Fındık sütü, güçlü ve sağlıklı kemiklerin korunması için gerekli olan kalsiyum ve magnezyum gibi minerallerin kaynağıdır. Şarku’l Avsat’ın edindiği bilgilere göre yeterli miktarda kalsiyum tüketmek osteoporozun önlenmesinde çok önemli.

-Kilo kontrolüne yardımcı olur

Ceviz, doyurucu etkisi ile bilinir ve diyetinize ceviz sütünü dahil etmek, tokluk hissini teşvik ederek kilo yönetimine yardımcı olabilir.

-Kan şekerini kontrol eder

Bazı çalışmalarda, cevizin kan şekeri kontrolü üzerinde faydalı etkileri olabileceğini öne sürüldü.
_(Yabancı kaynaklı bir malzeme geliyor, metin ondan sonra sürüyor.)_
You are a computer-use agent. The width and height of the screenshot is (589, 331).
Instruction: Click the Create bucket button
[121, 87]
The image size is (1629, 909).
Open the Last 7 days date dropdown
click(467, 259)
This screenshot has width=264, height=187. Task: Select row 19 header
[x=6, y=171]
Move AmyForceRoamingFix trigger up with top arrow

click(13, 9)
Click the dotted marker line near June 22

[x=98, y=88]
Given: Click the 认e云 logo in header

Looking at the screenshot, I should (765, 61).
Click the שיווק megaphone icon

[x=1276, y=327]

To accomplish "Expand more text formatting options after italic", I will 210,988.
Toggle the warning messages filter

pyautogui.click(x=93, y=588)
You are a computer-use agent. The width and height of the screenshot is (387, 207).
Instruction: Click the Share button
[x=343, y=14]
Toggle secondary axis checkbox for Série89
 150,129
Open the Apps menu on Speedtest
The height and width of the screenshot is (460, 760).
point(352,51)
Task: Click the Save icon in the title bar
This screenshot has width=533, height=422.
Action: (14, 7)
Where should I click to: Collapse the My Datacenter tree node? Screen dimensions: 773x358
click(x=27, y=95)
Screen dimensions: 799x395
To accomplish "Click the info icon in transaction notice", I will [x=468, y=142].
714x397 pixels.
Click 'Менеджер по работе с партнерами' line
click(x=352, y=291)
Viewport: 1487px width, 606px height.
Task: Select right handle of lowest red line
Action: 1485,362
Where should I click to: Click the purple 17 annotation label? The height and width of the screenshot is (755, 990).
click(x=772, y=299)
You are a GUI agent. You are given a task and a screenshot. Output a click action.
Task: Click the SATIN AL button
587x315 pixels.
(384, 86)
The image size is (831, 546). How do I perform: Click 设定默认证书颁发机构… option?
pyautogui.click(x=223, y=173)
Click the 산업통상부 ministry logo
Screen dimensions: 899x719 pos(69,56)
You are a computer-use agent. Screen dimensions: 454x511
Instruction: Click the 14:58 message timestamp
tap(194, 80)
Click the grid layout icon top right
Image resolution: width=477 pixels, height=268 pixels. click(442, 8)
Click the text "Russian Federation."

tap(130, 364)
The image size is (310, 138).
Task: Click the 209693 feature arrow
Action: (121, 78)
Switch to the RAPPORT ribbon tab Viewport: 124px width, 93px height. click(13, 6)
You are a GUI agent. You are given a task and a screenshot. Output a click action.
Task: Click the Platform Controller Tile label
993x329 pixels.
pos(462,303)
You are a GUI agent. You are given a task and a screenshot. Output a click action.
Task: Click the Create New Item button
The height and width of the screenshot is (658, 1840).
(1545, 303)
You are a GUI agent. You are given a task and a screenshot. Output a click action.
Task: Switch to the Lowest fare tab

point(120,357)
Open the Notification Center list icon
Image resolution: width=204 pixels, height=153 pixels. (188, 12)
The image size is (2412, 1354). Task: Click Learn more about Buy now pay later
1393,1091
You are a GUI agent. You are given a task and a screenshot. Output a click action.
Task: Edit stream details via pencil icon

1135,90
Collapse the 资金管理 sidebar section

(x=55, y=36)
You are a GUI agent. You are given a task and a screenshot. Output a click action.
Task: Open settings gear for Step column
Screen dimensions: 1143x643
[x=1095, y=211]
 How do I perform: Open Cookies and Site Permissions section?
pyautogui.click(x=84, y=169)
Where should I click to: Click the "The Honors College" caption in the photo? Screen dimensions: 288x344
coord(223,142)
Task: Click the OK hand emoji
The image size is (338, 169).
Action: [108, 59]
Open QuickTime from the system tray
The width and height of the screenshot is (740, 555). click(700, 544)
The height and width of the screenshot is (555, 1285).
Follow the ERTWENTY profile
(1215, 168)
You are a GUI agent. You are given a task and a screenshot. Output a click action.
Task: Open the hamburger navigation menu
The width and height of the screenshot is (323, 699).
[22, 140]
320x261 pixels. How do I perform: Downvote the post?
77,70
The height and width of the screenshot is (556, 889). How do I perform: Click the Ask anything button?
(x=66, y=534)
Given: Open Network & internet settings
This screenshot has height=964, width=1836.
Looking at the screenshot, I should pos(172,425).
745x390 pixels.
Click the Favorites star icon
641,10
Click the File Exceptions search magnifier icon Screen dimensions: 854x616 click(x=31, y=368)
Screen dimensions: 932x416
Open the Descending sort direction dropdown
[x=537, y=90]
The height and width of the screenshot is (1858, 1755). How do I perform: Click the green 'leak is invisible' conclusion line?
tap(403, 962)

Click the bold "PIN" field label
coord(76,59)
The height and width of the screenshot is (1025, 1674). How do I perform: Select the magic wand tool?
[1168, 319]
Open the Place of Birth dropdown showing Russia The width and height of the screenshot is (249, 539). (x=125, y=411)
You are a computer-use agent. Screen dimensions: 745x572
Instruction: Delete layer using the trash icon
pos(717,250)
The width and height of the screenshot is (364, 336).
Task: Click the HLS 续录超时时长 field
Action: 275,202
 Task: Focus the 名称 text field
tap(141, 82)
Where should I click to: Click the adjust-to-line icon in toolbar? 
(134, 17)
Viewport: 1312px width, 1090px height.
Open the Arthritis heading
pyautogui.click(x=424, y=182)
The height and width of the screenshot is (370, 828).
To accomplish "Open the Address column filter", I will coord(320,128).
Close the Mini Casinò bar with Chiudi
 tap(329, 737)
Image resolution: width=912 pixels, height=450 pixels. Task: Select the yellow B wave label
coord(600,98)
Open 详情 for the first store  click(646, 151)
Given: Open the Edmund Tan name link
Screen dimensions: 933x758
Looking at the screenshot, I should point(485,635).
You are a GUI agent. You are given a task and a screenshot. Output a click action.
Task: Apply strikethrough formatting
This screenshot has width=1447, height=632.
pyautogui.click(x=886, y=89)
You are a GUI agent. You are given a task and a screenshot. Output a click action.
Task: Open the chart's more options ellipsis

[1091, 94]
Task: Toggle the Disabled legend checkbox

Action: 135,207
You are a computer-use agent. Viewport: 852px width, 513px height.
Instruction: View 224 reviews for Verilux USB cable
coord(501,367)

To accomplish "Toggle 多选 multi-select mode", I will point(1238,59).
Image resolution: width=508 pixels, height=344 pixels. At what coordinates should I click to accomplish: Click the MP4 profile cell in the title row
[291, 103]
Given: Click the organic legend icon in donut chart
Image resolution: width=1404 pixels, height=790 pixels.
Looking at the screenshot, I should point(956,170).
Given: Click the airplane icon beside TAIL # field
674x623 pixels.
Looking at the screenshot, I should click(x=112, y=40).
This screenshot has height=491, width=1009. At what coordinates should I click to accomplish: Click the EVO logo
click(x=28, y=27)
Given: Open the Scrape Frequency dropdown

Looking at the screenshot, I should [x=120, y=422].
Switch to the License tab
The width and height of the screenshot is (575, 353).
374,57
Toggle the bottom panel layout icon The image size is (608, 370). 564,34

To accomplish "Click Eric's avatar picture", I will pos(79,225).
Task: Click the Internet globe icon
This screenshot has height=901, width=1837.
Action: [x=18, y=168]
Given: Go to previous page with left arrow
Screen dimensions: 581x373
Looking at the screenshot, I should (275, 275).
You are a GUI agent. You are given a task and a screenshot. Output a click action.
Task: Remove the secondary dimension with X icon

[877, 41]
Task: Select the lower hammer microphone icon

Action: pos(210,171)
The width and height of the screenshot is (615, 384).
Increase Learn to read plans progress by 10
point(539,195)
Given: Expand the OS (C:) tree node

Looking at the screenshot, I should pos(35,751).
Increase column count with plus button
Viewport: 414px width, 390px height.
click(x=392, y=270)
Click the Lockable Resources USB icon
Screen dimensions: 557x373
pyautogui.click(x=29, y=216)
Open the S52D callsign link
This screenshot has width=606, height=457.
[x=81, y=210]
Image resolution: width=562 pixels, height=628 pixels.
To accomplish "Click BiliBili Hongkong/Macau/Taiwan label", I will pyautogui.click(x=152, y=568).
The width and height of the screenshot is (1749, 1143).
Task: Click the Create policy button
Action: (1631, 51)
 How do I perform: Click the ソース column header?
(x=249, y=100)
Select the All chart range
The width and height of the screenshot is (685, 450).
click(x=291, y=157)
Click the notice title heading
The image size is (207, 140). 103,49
Dengeli beslenmenin bir parçası olarak ceviz sütü kan şekeri seviyelerinin dengelenmesine yardımcı olabilir.

B6 vitamini açısından zengin

Ceviz sütü, enerji üretimi ve nörotransmiter sentezi de dahil olmak üzere çeşitli metabolik süreçlerde rol oynayan B6 vitamini içerir.

Cilt sağlığını destekler

Ceviz sütündeki E vitamini ve antioksidanlar, oksidatif hasara karşı koruma sağlayarak ve cildin gençleşmesini destekleyerek cilt sağlığına katkıda bulunabilir.

Süt içermeyen alternatif

Ceviz sütü, laktoz intoleransı veya süt alerjisi olan kişiler için süt içermeyen uygun bir alternatiftir. Kendine özgü tadıyla kremsi bir doku sağlayarak farklı tariflerde çok yönlü bir seçim haline gelir.

Ceviz sütü meyve sularında ve yiyeceklerde nasıl kullanılır?

Ceviz aroması ve ilave besinsel faydalar için meyve sularına ceviz sütü ekleyerek tüketilebiliyor.

Hububat ve mısır gevreği:

Besleyici, süt içermeyen bir kahvaltı için mısır gevreği veya granola üzerine ceviz sütü dökün.

Kahve veya çay

Sabah kahvenizde veya çayınızda süt yerine ceviz sütü kullanın.

Fırınlanmış ürünler

Krep, kek veya diğer fırınlanmış ürünler için tariflere fındık sütü ekleyin.

Ceviz sütünün çeşitli sağlık yararları sunmasına rağmen inek sütüyle aynı protein içeriğini sağlayamayacağını unutmamak önemli. Ayrıca ceviz alerjisi olan kişilerin bunu tüketmekten kaçınması gerekir.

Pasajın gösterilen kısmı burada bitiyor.